Sometimes it's more peaceful spending time with his 7-year-old brother, who can at least hold a conversation. OK it's generally about Harry Potter or sharks, but that's cool, to a point, when I then I trade the pair of them in for their 2-year-old cousin who simply runs about giggling, throws stuff in the toilet and yells "wheeeee" a lot.
You know when she's been visiting because the lawn is littered with things she's found interesting, hiked off with and discarded for the next thing. Sort of like a magpie, but pink, chubby and flightless.
That's why, at 4am on a recent morning, I was trudging about on the front lawn with a torch looking for one shoe.
I don't normally concern myself with lost shoes at 4am but we were leaving to drive to Wellington at 4.30am, a trip I really felt warranted the wearing of two shoes. Preferably matching.
The shoe I was searching for was not helping matters by being a black shoe.

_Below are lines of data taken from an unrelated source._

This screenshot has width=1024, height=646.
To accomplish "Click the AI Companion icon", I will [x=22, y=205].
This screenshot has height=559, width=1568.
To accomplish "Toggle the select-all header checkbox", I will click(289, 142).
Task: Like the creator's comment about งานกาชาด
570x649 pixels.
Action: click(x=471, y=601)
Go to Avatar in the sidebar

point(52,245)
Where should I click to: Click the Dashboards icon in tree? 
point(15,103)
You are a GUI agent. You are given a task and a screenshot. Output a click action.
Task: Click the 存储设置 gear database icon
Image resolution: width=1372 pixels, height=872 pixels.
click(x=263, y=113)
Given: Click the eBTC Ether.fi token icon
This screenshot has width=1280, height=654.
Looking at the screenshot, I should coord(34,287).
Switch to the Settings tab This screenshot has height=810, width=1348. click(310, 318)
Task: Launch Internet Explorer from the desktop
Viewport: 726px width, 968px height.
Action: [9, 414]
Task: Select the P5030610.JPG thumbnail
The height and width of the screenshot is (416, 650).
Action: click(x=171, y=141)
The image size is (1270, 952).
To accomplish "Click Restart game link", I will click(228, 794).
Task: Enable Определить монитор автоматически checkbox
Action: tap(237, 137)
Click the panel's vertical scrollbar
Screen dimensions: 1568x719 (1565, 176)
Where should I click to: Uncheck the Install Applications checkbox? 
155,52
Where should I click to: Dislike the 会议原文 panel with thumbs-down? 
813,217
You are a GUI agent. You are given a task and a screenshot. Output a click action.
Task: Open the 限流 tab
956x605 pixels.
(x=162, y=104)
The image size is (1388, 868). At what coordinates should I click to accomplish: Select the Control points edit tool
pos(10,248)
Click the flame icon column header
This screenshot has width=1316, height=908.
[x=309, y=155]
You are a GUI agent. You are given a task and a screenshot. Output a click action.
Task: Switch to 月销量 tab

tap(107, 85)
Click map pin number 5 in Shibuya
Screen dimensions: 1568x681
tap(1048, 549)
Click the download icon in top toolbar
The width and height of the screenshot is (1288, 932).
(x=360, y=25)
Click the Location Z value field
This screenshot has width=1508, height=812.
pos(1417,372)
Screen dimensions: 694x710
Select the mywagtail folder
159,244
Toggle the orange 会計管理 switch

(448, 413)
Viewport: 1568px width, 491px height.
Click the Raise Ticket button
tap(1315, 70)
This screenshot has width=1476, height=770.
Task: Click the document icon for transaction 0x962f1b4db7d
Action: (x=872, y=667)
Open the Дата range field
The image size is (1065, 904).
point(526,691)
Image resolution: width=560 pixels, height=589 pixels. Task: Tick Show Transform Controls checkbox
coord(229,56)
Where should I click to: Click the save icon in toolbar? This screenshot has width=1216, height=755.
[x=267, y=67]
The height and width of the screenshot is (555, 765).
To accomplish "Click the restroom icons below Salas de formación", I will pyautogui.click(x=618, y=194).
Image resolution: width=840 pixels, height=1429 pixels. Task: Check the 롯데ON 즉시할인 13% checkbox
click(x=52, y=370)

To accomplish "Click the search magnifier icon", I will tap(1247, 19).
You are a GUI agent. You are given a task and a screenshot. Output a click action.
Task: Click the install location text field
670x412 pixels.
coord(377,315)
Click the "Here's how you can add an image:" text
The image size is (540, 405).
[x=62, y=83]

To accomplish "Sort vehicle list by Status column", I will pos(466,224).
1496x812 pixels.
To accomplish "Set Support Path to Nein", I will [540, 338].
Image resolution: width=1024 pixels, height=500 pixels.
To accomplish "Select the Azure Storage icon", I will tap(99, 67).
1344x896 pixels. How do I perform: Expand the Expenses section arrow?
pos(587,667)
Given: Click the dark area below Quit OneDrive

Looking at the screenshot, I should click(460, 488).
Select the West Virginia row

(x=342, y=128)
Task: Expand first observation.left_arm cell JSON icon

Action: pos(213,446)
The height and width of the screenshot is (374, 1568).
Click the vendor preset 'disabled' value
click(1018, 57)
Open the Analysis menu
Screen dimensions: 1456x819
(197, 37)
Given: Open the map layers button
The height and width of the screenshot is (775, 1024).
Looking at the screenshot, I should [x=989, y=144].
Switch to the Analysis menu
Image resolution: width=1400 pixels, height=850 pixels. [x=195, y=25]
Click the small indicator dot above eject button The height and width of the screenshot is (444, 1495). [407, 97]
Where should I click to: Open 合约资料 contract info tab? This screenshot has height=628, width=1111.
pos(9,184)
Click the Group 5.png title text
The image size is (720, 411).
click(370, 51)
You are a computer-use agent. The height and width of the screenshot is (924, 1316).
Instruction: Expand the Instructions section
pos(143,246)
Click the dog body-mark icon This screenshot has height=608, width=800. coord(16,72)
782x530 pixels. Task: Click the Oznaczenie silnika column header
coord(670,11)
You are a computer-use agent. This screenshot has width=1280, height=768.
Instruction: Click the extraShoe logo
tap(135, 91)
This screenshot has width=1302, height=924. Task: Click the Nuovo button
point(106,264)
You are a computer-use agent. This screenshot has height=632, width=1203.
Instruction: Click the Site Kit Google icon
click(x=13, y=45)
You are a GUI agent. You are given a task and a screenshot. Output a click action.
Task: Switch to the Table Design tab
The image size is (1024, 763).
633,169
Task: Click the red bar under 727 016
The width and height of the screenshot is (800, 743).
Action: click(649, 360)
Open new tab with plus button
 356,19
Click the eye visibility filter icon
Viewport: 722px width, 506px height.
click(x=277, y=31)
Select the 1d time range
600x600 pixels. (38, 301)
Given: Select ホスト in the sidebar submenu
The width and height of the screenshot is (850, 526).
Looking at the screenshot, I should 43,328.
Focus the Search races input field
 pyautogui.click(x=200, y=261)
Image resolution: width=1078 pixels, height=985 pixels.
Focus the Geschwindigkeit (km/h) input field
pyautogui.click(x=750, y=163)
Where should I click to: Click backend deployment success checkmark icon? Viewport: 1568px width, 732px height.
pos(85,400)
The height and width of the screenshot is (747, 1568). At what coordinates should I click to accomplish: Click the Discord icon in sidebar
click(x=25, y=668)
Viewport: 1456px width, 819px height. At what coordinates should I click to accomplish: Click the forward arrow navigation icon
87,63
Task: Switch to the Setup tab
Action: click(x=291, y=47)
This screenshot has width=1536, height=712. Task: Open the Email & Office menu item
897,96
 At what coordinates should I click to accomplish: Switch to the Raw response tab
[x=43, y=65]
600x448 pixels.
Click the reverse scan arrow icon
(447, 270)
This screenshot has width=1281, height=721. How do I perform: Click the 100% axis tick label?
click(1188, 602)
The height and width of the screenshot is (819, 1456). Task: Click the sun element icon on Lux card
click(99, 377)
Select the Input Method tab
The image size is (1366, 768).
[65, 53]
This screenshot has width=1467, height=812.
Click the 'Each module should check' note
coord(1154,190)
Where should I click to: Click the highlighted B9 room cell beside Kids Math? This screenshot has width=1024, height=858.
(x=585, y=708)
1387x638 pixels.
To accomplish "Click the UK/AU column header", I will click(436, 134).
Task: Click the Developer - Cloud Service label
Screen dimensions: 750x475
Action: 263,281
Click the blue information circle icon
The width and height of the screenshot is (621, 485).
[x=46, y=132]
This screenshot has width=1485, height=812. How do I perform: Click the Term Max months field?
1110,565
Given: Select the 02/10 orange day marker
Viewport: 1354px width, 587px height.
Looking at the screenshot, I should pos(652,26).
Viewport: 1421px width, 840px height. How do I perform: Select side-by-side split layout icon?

I remembered seeing it in the hands of the giggling toddler the previous evening and thinking "she won't take it far" as she headed out the back door.
Well I don't know if she's taken it far or not, now, as I can't find it.
By the light of my torch I did find my walking stick, which she actually hadn't taken far, a cricket bat, Frank the Cat, a dead bird that posed very convincingly as a black shoe until I got close, and a really fat hedgehog.
The hedgehog was trying to heave itself up the front steps to raid the dog biscuit bowl. It looked embarrassed and a bit guilty, caught out mid-heave, and I took pity on it and put a few dog bikkies on the bottom step to save it the effort.
But I didn't find the shoe.
I'll put the grandsons to work looking for it when they come round this weekend.
One of them will explain at length how Harry Potter lost his firebolt and his trunk when they fell out of a flying motorbike, then tell me I wouldn't have lost my shoe if I was a shark.
The other one will just ask me "why?"